International Relations
One of the universities with which I have an association is York and last week I was invited to deliver a guest lecture to a group of visitors from the CMR University in Bangalore. CMRU specialises in technical, health, management, life sciences and other allied sectors of higher and professional education, and the group comprised students from a number of disciplines and 2 members of the faculty. They had a varied week on and around the campus aimed, as much as anything, at cultural exchange. My part of the programme was a 90-minute presentation on a range of sustainability-related subjects, including risk, waste, trade-offs, consumer attitudes and CSR. The group were attentive and engaged and unfailingly polite, even tolerating the seasonally grim weather with very good grace.

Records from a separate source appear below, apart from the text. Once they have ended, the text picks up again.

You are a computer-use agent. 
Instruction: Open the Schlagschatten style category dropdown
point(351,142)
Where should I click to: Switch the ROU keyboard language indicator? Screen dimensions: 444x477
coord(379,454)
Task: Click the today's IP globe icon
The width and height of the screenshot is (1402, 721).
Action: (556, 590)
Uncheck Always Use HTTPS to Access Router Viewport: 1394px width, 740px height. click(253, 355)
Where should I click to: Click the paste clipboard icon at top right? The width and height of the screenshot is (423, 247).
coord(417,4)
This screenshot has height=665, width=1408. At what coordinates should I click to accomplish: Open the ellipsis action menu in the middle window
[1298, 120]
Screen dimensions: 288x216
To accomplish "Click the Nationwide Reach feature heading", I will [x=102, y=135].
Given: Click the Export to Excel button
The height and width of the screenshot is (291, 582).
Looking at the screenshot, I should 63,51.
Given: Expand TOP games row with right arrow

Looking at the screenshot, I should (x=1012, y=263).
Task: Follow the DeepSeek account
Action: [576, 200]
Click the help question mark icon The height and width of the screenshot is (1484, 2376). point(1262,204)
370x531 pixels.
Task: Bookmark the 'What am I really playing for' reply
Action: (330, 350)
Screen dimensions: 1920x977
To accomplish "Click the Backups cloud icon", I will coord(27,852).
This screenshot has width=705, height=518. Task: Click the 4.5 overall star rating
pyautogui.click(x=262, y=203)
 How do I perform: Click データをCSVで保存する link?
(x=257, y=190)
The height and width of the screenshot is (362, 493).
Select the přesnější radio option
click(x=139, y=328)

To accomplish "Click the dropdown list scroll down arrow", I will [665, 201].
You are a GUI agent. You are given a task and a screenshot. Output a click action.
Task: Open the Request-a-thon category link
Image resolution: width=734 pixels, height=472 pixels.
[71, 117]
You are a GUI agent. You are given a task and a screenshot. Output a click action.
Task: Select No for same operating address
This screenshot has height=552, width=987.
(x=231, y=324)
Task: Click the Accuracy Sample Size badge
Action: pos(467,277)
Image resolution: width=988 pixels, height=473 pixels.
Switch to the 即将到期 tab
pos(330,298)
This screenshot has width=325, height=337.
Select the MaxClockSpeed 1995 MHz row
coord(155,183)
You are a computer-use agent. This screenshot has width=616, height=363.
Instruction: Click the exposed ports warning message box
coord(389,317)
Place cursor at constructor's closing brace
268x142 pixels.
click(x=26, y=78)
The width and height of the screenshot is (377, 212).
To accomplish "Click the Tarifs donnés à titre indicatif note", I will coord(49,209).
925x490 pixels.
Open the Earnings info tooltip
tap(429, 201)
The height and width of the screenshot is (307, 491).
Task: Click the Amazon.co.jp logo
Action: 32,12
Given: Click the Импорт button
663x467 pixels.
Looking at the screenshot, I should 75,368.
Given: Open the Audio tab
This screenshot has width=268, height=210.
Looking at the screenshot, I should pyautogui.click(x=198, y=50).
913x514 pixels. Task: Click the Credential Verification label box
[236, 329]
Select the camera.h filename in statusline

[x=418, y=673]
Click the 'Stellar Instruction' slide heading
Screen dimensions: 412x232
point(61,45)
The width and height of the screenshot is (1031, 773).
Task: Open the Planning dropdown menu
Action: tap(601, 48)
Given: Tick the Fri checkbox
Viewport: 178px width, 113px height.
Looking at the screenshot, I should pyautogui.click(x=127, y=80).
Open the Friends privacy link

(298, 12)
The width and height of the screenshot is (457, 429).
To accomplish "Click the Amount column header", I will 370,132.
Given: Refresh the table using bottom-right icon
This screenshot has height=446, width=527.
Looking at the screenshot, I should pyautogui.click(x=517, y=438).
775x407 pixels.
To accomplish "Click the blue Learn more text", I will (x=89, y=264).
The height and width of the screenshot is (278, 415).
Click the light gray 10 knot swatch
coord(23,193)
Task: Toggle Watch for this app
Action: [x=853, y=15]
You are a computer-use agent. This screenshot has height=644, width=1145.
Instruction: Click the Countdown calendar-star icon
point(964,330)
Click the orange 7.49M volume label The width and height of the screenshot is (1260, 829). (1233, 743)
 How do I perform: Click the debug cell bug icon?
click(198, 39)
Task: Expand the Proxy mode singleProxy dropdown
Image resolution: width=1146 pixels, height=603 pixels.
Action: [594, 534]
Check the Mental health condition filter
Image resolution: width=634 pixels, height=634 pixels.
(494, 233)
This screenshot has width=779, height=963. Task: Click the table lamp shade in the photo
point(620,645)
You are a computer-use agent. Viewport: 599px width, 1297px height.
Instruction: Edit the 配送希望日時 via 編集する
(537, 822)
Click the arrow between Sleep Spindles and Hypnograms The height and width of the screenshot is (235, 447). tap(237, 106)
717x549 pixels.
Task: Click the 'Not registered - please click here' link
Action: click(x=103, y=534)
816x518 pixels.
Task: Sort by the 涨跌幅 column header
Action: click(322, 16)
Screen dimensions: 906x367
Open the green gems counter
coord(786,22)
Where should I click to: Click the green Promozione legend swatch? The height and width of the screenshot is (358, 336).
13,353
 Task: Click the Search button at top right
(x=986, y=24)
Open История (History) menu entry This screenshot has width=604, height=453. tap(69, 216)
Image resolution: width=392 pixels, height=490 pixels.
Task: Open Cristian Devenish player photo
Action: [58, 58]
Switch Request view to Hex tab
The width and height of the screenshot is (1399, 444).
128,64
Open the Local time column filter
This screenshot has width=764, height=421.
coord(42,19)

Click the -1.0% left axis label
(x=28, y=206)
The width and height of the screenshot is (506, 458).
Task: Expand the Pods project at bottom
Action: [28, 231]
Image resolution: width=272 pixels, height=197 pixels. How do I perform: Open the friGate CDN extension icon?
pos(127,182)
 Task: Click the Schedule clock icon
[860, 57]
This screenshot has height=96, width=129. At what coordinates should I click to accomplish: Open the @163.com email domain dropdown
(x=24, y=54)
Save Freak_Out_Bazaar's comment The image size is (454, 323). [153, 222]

I took the opportunity to gauge their views on a number of issues, as I often do with audiences from the UK, including how they define the term ‘sustainability’, the UN SDGs, what they see as the most significant risks facing humanity and how responsibility for addressing sustainability challenges should sit across various sectors of society. Various recently-published surveys have shown regional differences in the priorities that people place on the various challenges facing global society, and in part the group’s responses reflected some of the specifics of the Indian economy and culture. There were commonalities with Western responses too, though, not least in their view of the relative parts that should be played by government, business, civil society and private individuals. It was very interesting from my perspective to learn a little more about how other cultures view sustainability; of course 25 people aren’t going to be representative of a nation of more than 1.3 billion but it always helps to see the world from a different angle.